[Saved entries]
▼
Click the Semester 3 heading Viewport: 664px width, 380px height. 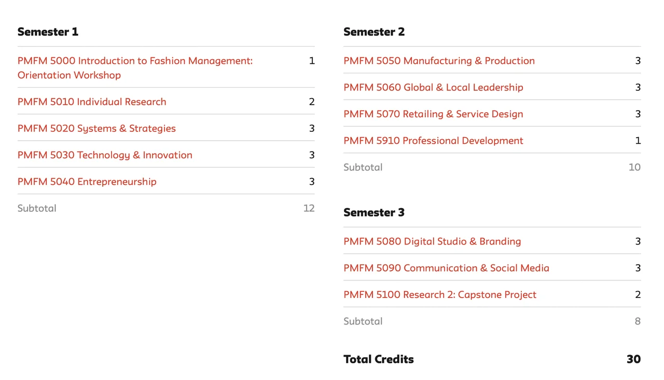[x=374, y=213]
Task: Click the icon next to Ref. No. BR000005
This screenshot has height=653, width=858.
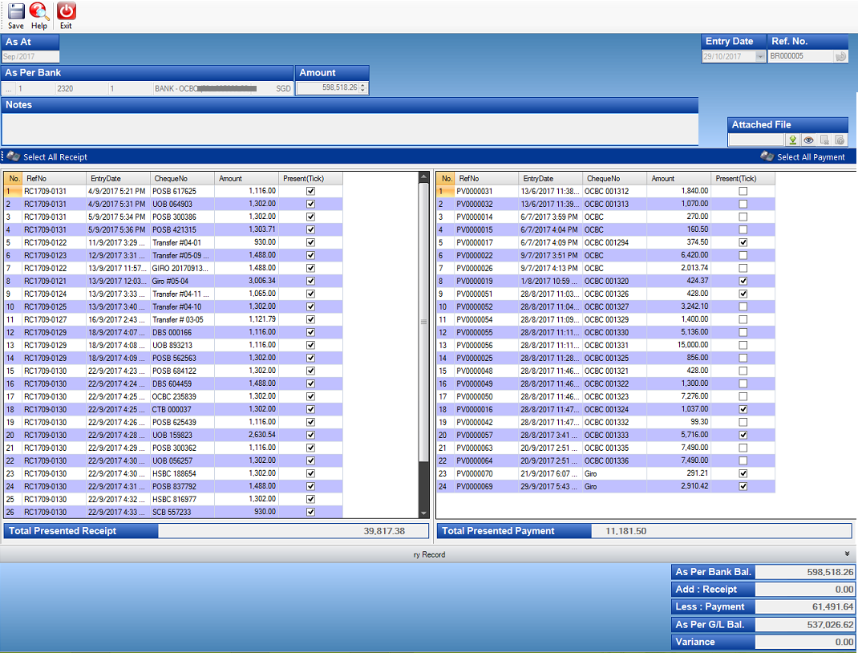Action: pyautogui.click(x=840, y=57)
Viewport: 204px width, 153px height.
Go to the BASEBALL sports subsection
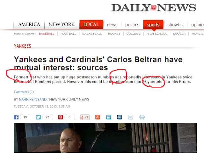pyautogui.click(x=47, y=34)
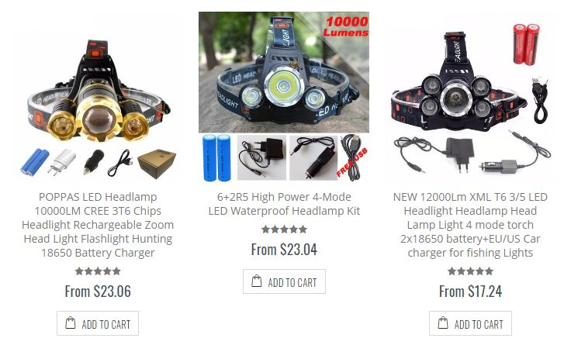The image size is (564, 345).
Task: Click the shopping bag icon under POPPAS headlamp
Action: click(x=71, y=323)
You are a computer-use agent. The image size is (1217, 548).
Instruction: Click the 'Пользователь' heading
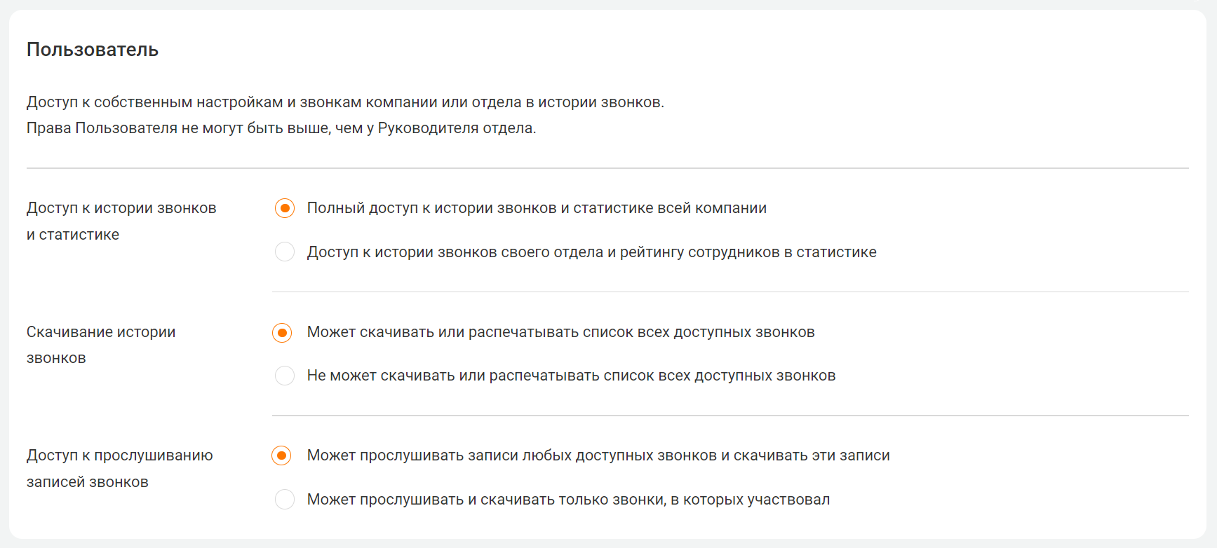point(93,50)
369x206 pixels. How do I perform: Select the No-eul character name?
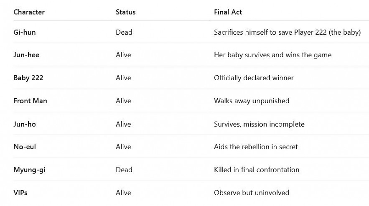(x=25, y=147)
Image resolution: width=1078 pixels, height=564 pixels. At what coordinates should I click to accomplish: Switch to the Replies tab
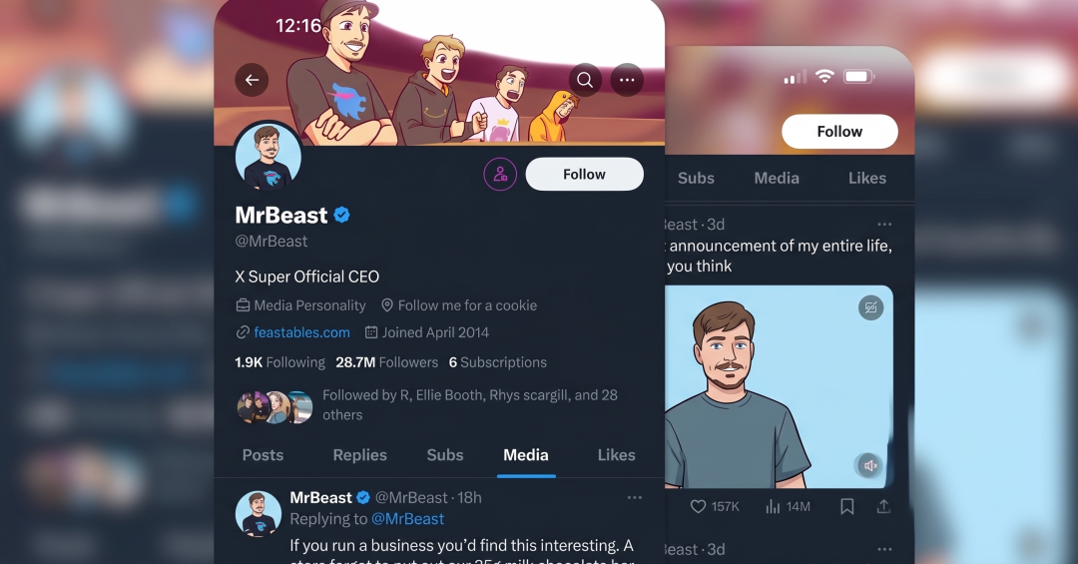[359, 455]
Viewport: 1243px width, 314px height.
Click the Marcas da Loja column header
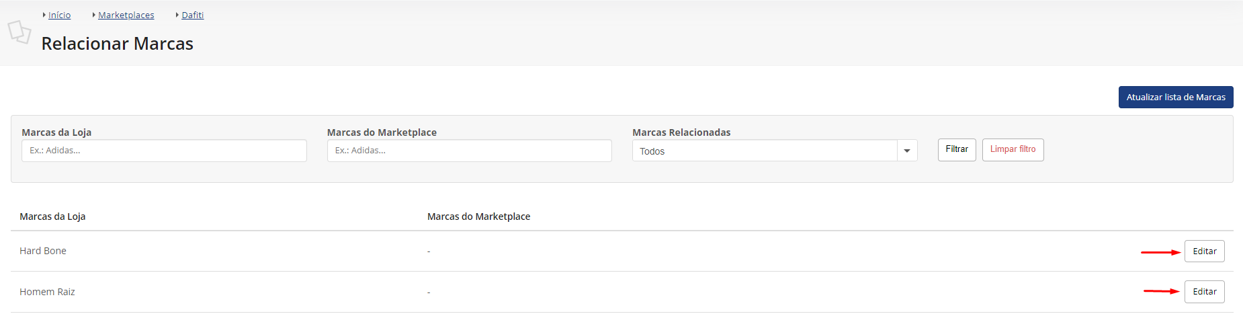coord(52,217)
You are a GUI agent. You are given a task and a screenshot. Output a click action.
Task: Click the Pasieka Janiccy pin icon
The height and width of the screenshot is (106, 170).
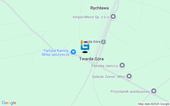(122, 65)
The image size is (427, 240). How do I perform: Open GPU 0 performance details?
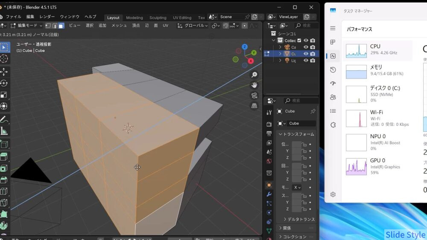tap(377, 165)
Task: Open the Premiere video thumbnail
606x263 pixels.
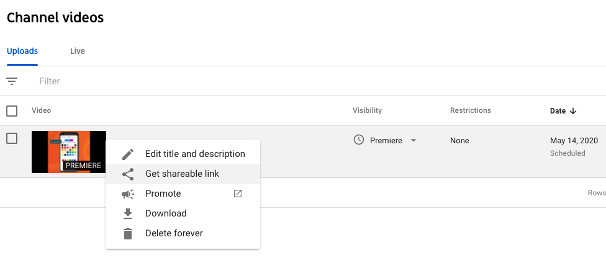Action: [68, 151]
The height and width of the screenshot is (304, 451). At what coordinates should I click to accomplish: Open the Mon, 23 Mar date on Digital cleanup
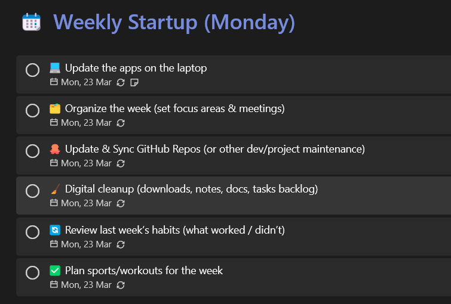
▲
_What to work on_
With the pictures excluded, transcribe word for word only the lines from the one containing "606x263 pixels." through the last line of the records.

_Finished exercise_
606x263 pixels.
Action: [68, 151]
The height and width of the screenshot is (304, 451). At what coordinates should I click to accomplish: Open the Mon, 23 Mar date on Digital cleanup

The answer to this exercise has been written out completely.